Les frais de gestion du fonds en euros

La plupart des contrats se situent en moyenne autour de 0,75 % mais ces frais sont directement intégrés dans le rendement annoncé par l’assureur qui est donc net de frais de gestion, mais brut de fiscalité.

Les frais de gestion des unités de compte

Ces frais sont prélevés sur l'encours total de votre contrat investi en unités de compte, en incluant les plus values-latentes. Ils sont prélevés en réduisant le nombre d'unités de compte que vous possédez. La plupart des contrats se situent en moyenne autour de 0,90 %.

Les frais de gestion ont un impact très conséquent sur la performance à long terme. Mais ils doivent toujours être analysés en parallèle de la qualité du contrat et non de manière isolée. Un contrat avec des frais légèrement plus élevés peut rester pertinent s’il offre de meilleurs supports d’investissement et une gestion plus performante.

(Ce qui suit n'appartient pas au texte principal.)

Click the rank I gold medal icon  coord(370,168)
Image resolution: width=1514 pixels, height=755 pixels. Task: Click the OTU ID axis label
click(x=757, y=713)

Vous pouvez réaliser une simulation de l’impact des frais sur le site de l’AMF : https://www.amf-france.org/fr/espace-epargnants/lexique-simulateurs-et-outils-pratiques/nos-simulateurs/quel-est-limpact-des-frais-sur-le-rendement-annuel-espere-de-mon-placement

Les frais internes aux supports d'investissement

Les « frais internes » (ou frais des supports) sont souvent les frais les plus méconnus des épargnants car ils ne sont pas prélevés par votre banquier ou votre assureur, mais directement par la société qui gère le fonds d'investissement.

Ces frais sont déduits de la valeur liquidative du fonds : le rendement que vous voyez affiché est donc déjà « amputé » de ces coûts qui sont en réalité prélevés chaque jour. Ils s'ajoutent aux frais de gestion annuels du contrat.

Les frais d’arbitrage

Ce sont des frais qui s'appliquent lorsque vous venez à changer de support d'investissement en cours d'année. Certains contrats en ligne proposent des arbitrages gratuits tandis que d'autres contrats plus traditionnels peuvent facturer jusqu'à 1% du montant concerné.

Ces frais peuvent être rétrocédés au conseiller qui vous a suggéré le fonds, il convient d'être vigilant sur cette pratique qui peut conduire à d'éventuels conflits d'intérêt. Il faut savoir que dans un fonds classique (dit "Retail"), les frais de gestion annuels sont souvent divisés en deux : une part pour la société de gestion qui gère le fond et une part reversée à votre banque, assureur ou conseiller (la rétrocession). Il existe des fonds «Clean Share» moins chargés en frais car ils ne rémunèrent que la société de gestion. Les fonds Clean Share sont cependant très rare sur le marché.